_Extracted text:_
· · · · ·

Recording and camera

Camera light stays on after leaving an interview

  • Likely cause: teardown ordering. Media tracks (including any cloned tracks created for recording) must be stopped and the room disconnected before any untimed "stop" network call — doing it after leaves the camera lit if that call hangs. A pagehide handler covers hard tab-closes.
  • Where to look: the publish/teardown hook in interviews-ui (useAiRoomPublish), and any recording code that clones tracks — clones need explicit stopping too.

Avatar/streaming layer failure takes down the whole room

  • Likely cause: a known cascade pattern: avatar vendor timeout → CDN fetch failure → WebGL context loss. The layers must be isolated defensively; one layer's failure must not cascade.
  • Where to look: the streaming server's external-call timeout middleware (tight per-vendor budgets are deliberate — tune them consciously, not casually) and the avatar route handlers.

Backend boot and schema

Backend refuses to boot after a deploy: schema validation error

  • Likely cause: the backend runs with schema validation on (ddl-auto=validate) and no automatic migrations — boot fails if any entity references a column missing from that environment's database. Classic cause: code deployed before its migration, or dev/prod schema drift.

· · · · ·

_Excerpted records:_
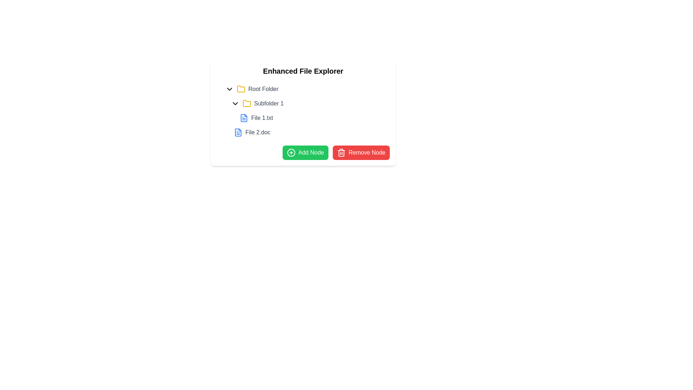 Image resolution: width=693 pixels, height=390 pixels. Describe the element at coordinates (262, 103) in the screenshot. I see `the 'Subfolder 1' entry, which is a yellow folder icon followed by the text in gray, within the submenu under the 'Root Folder' section of the file explorer` at that location.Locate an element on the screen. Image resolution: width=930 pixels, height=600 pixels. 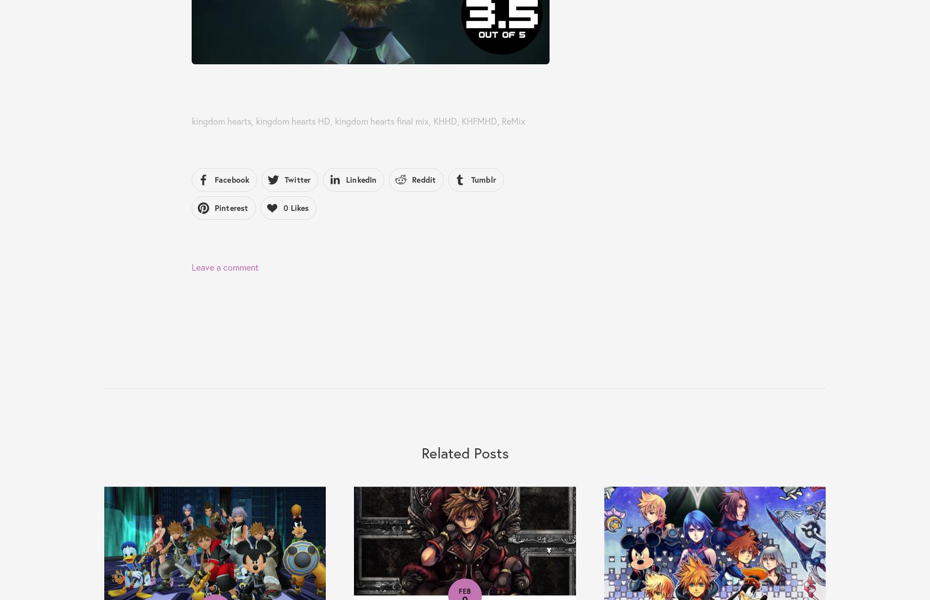
'ReMix' is located at coordinates (513, 121).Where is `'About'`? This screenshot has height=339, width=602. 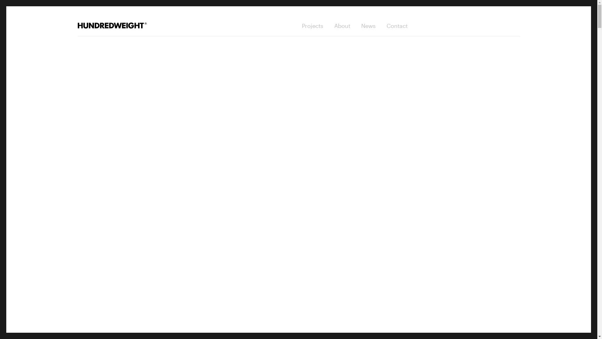
'About' is located at coordinates (342, 25).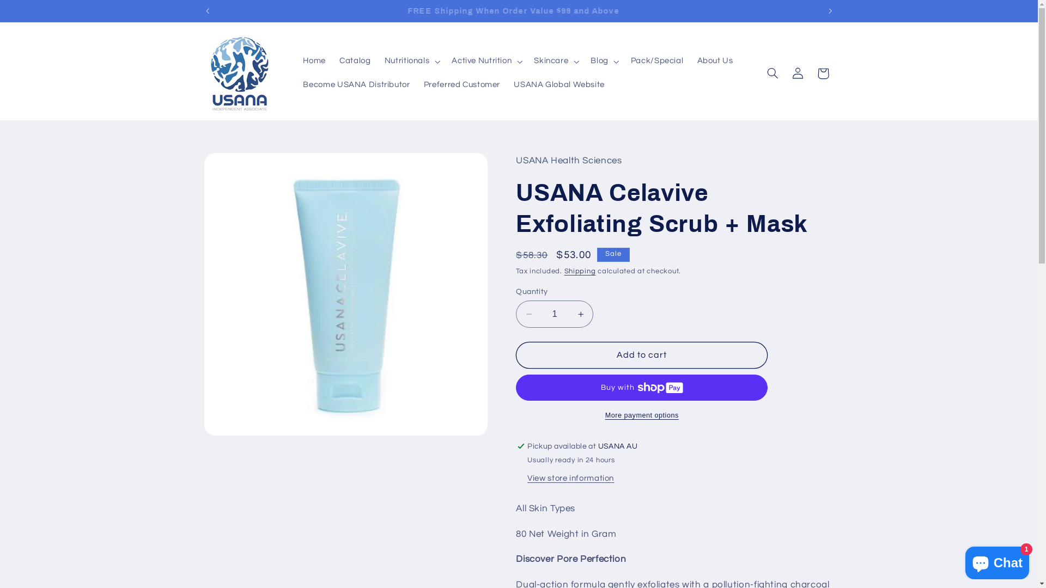 The image size is (1046, 588). I want to click on 'View store information', so click(570, 478).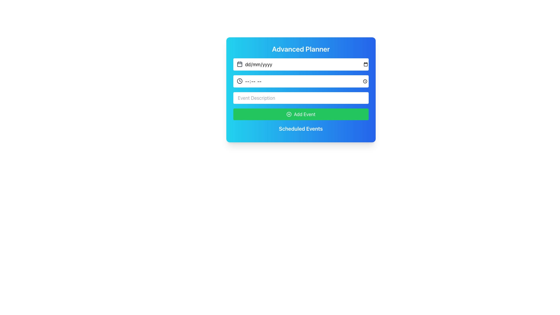 The width and height of the screenshot is (560, 315). I want to click on the button located at the bottom of the form, directly below the 'Event Description' input field, so click(301, 114).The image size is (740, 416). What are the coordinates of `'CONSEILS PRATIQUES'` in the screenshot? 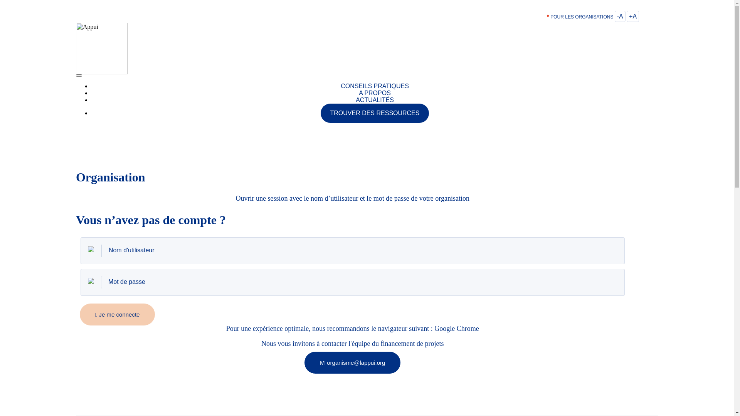 It's located at (375, 86).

· · · · ·

_Task to complete:_
Answer these from the troubleshooting text:
1. What must happen before any untimed "stop" network call when leaving an interview?
2. What known cascade pattern is given for the avatar/streaming layer failure?
3. What setting does the backend run with for schema validation?
Answer from the troubleshooting text only, not from the data.

_Solution below:_
1. Media tracks, including any cloned tracks created for recording, must be stopped and the room disconnected.
2. Avatar vendor timeout → CDN fetch failure → WebGL context loss.
3. ddl-auto=validate